* _Written exercise_
Rewrite the rows from the line with "You are a GUI" through the end of the rows, changing "page selector" to "page dropdown" and keeping everything else the same. Leave the pictures out.

* _Entries shown_

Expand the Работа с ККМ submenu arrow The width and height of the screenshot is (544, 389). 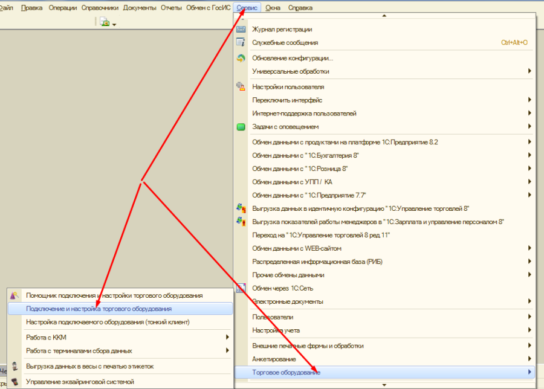pyautogui.click(x=227, y=337)
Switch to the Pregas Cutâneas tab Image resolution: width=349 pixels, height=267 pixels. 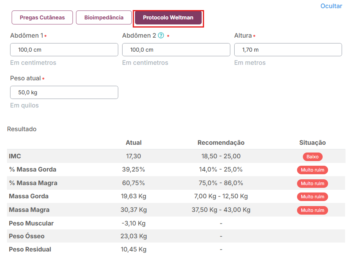coord(42,17)
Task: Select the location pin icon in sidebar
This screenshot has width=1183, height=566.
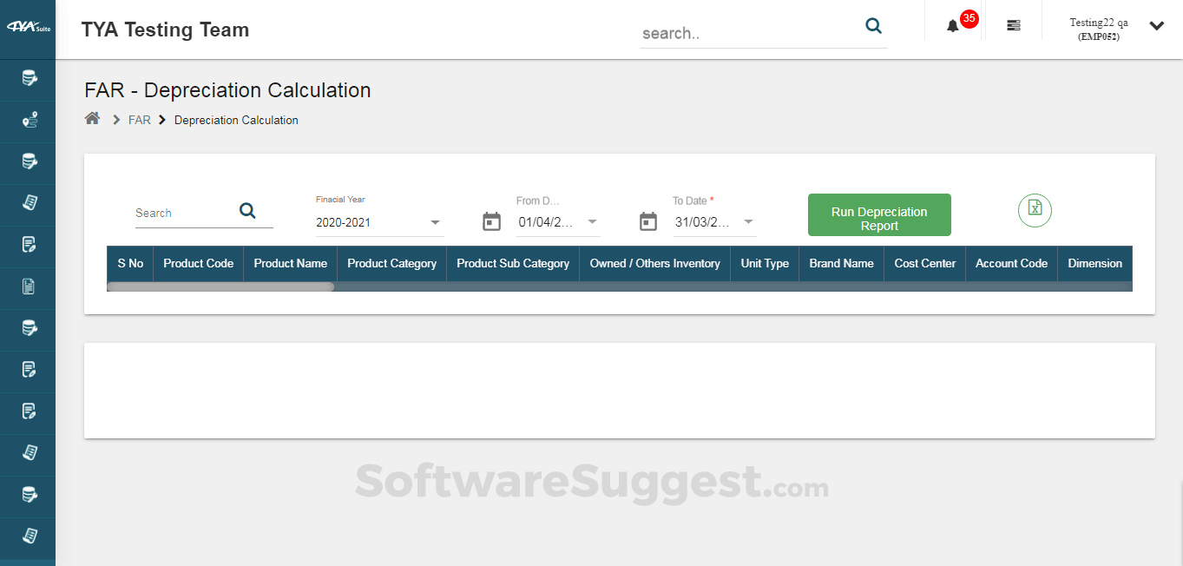Action: 27,122
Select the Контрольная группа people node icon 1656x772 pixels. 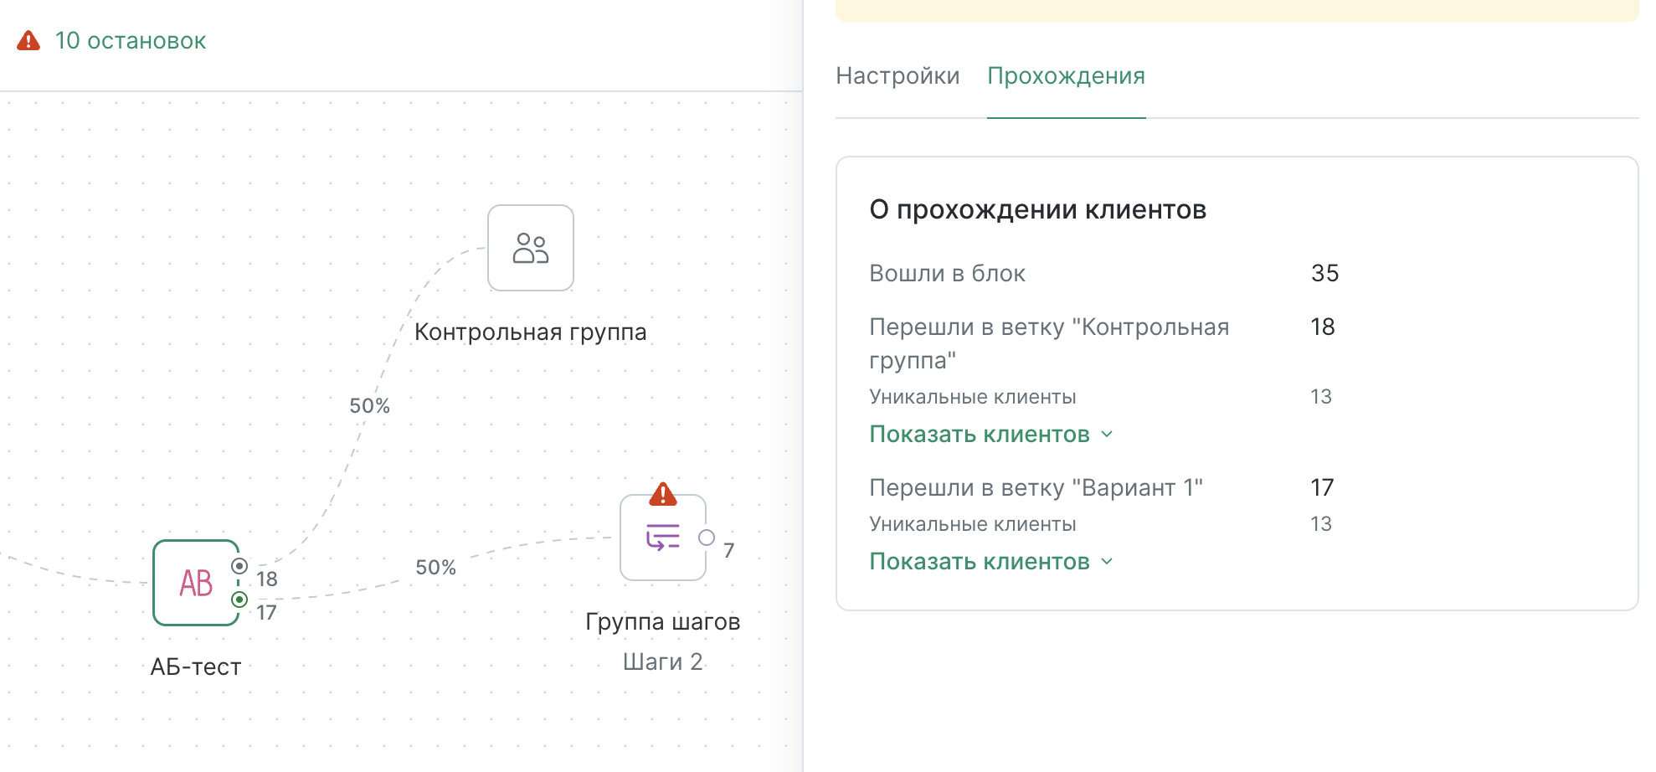pyautogui.click(x=531, y=249)
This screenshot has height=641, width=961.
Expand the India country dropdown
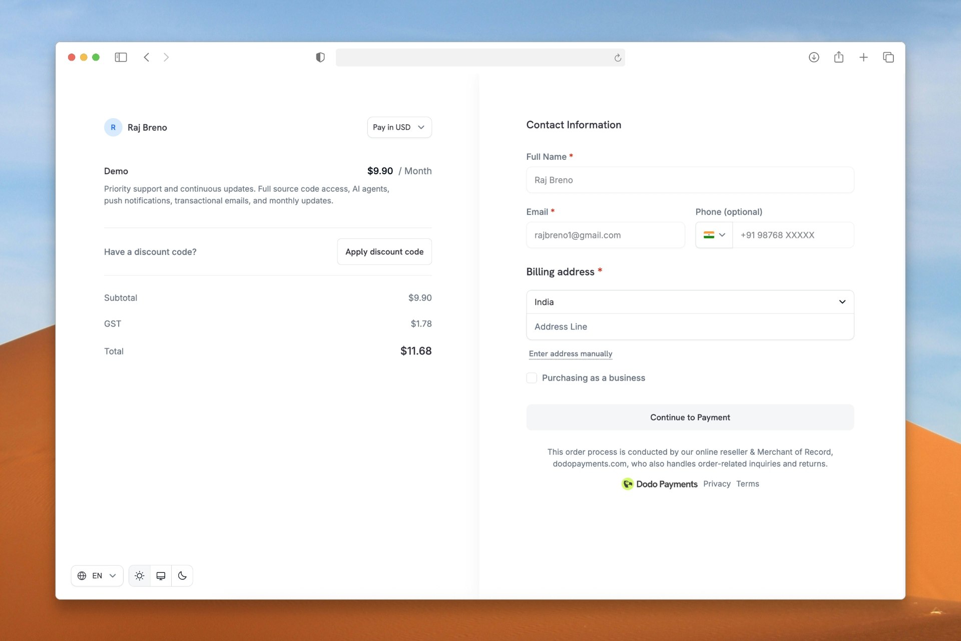click(690, 302)
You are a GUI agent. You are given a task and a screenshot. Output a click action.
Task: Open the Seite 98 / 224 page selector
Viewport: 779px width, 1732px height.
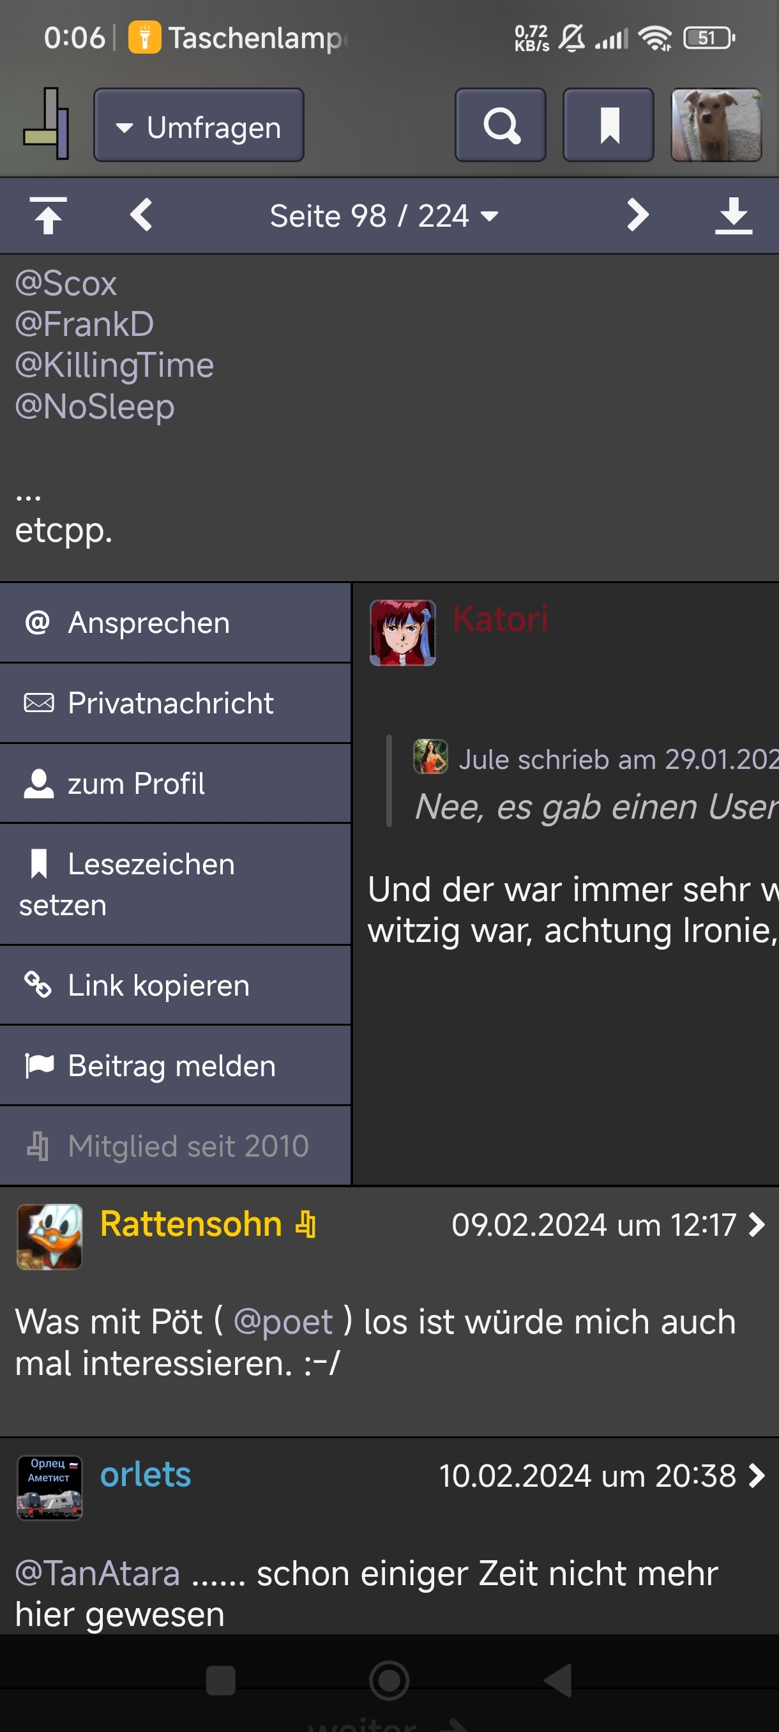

* _Complete output_
You are a GUI agent. You are given a task and a screenshot. Output a click action.
Task: Open the Seite 98 / 224 page dropdown
Viewport: 779px width, 1732px height.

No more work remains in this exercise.